La dichiarazione congiunta ribadisce inoltre la centralità del futuro Fondo europeo per la competitività e il rafforzamento del coordinamento sugli IPCEI, confermando l’impegno comune a sostenere le nuove tecnologie e le catene di valore strategiche per la transizione energetica e digitale, a beneficio delle PMI, delle start-up e dell’intero ecosistema europeo dell’innovazione.

L’automotive è stato identificato come il settore più esposto a pressioni senza precedenti, causate da una concorrenza sleale e da sovraccapacità produttive sovvenzionate all’estero. Italia e Francia chiedono un quadro normativo che non sia solo punitivo, ma che sostenga l’innovazione attraverso prezzi dell’energia competitivi e una drastica riduzione degli oneri amministrativi.

Il 2026 deve segnare il passaggio decisivo nel processo di riforma dell’Europa. ​​L’Italia e la Francia, paesi leader, hanno la responsabilità di tracciare insieme una linea chiara e di indicarla agli altri Stati membri, rafforzando ulteriormente la loro collaborazione, anche attraverso il pieno coinvolgimento della Germania. ​​Abbiamo bisogno di un’Europa più coerente e più competitiva. ​​Non c’è più tempo da perdere: dobbiamo agire immediatamente per salvare l’industria europea”, ha dichiarato il ministro Urso.

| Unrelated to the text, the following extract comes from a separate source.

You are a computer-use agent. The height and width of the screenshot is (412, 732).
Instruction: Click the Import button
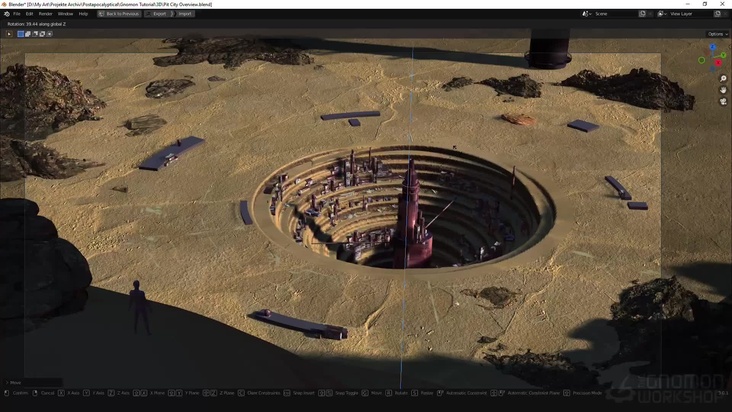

“Il Trattato del Quirinale impegna chiaramente la Francia e l’Italia a fare della coppia italo-francese un motore della riconquista industriale europea. ​​In un contesto di rottura geopolitica, l’Europa non ha più scelta: deve trasformarsi, proteggersi e investire per produrre. ​​Con il ministro Adolfo Urso, assumiamo una linea inequivocabile: dare la priorità assoluta alla competitività, semplificazione, ferma difesa del nostro mercato di fronte alle pratiche sleali, esplicita preferenza europea e massiccio sostegno finanziario ai nostri settori strategici. ​​L’Europa deve difendere i propri interessi, senza ingenuità e senza ritardi. ​​L’Italia e la Francia decidono di contribuire insieme ​”, ha dichiarato il ministro Martin. ​

Al termine del Forum, il ministro Urso e il ministro Martin si sono recati alla Smart Factory di Thales Alenia Space all’interno del Technopôle Roma Tiburtino. La visita ha offerto l’occasione di osservare da vicino le linee di produzione e i processi innovativi che caratterizzano la joint venture franco-italiana, evidenziando concretamente le sinergie tra i due paesi nella ricerca, nello sviluppo e nella produzione di sistemi spaziali di eccellenza a livello europeo.